Sir John de Aston, K.B. (died 1523) of Heywood, Staffordshire, was a soldier of great eminence during the reigns of Kings Henry VII and Henry VIII. He served three times as Sheriff of Staffordshire and once as Sheriff of Leicestershire and Warwickshire.

==Biography==
John Aston was the son and heir of John de Aston (fl. 1475) of Parkhall and Heywood by his wife Elizabeth Delves, a daughter of Sir John Delves, of Dodrington, Cheshire.

Aston was made a Knight of the Bath, at the marriage of Prince Arthur, eldest son of Henry VII, to Catherine of Aragon, Infanta of Spain, (later the wife of his younger brother Henry VIII) which was celebrated in the year 1502.

Sir John was Sheriff of Leicestershire and Warwickshire in 1510–1511, and thrice Sheriff of Staffordshire (in 1500–1501, 1508–1509, 1513–1514).

Sir John accompanied Henry VIII in the Anglo-French War of 1513, and was made a knight banneret for his conduct at the Battle of the Spurs.
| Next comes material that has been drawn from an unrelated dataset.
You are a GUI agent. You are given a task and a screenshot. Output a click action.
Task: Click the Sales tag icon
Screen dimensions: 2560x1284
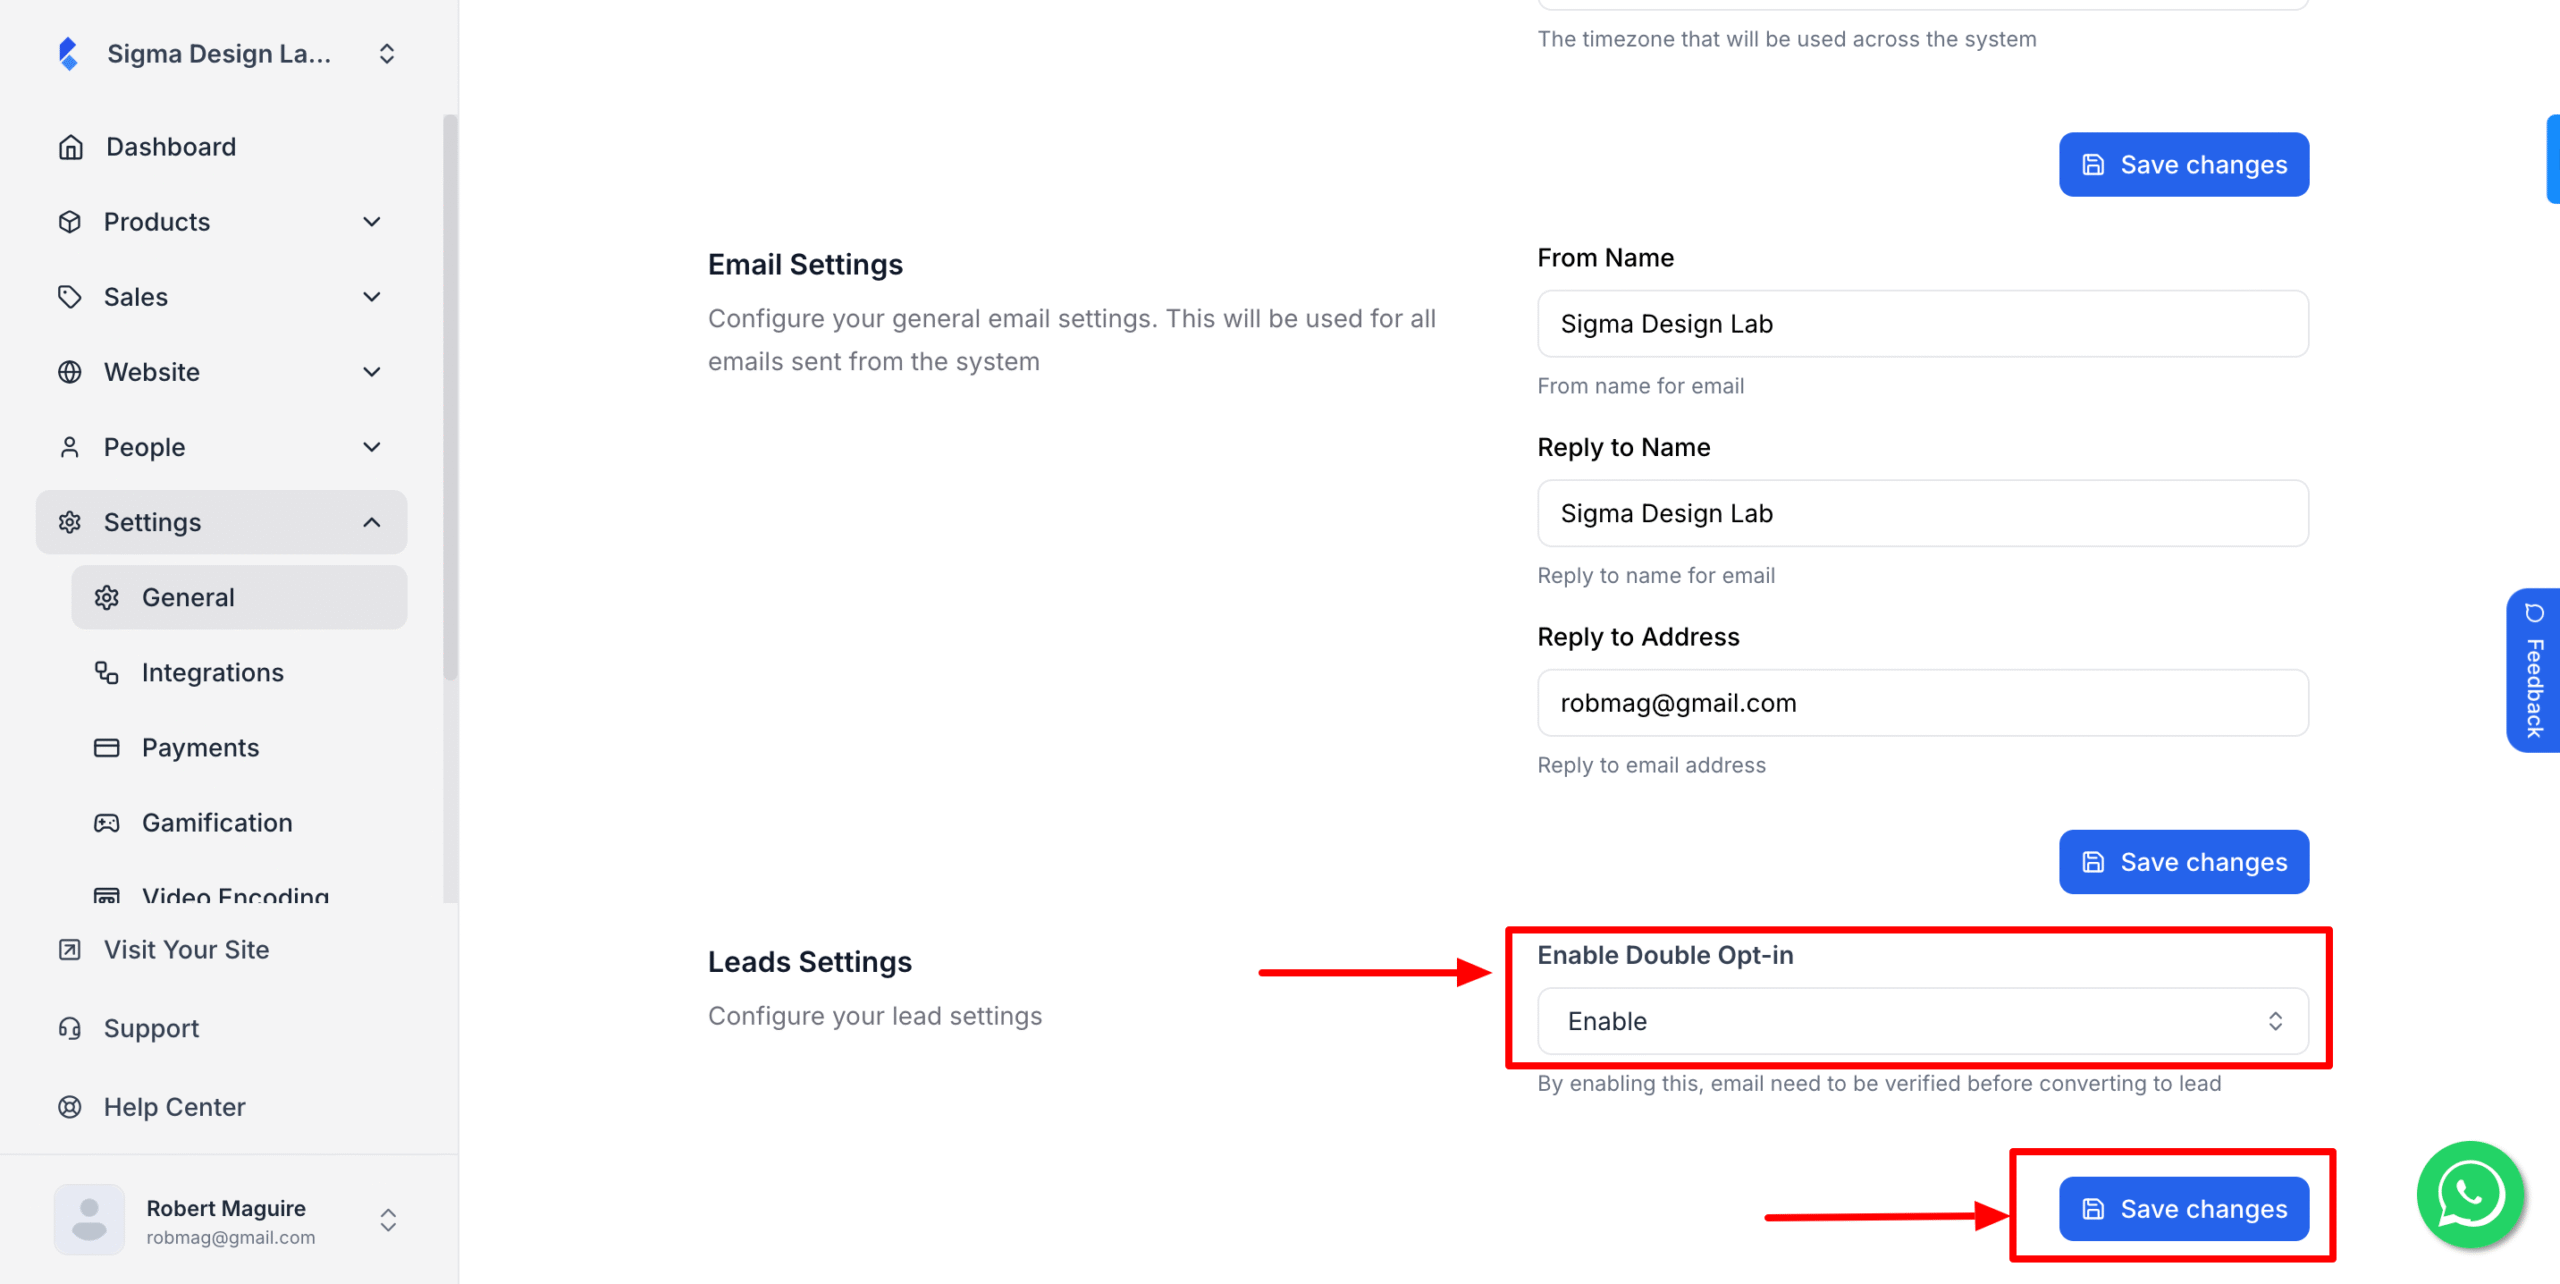(70, 296)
He also distinguished himself at the Siege of Thérouanne and Tournay.

Maitland in his History of London records a charitable association, of which Sir John Aston was one of the members and founders:

There was a very noble Guild, or fraternity, founded in the church of St. Catherine's Hospital, in honor of St. Barbara. It was governed by a master and three wardens. It had two royal founders, King Henry VIII. and Queen Katharine his first wife; and many very high and honourable persons associated themselves as members and founders of the said confraternity ...

==Death and burial==
Sir John died on 14 March 1523, and he was succeeded by his eldest son Sir Edward Aston of Tixall. Sir John was buried by the side of his wife, in All Saints Church, Church Leigh, the parish church of Leigh, Staffordshire, where a handsome marble monument richly gilded, was erected to her memory. The manor of Leigh (and the manor house known as Park Hall in Church Leigh) was acquired by the Aston family on the marriage of Sir Thomas Aston to Elizabeth de Legh, a sister and co-heiress of Reginald de Legh, of Leigh.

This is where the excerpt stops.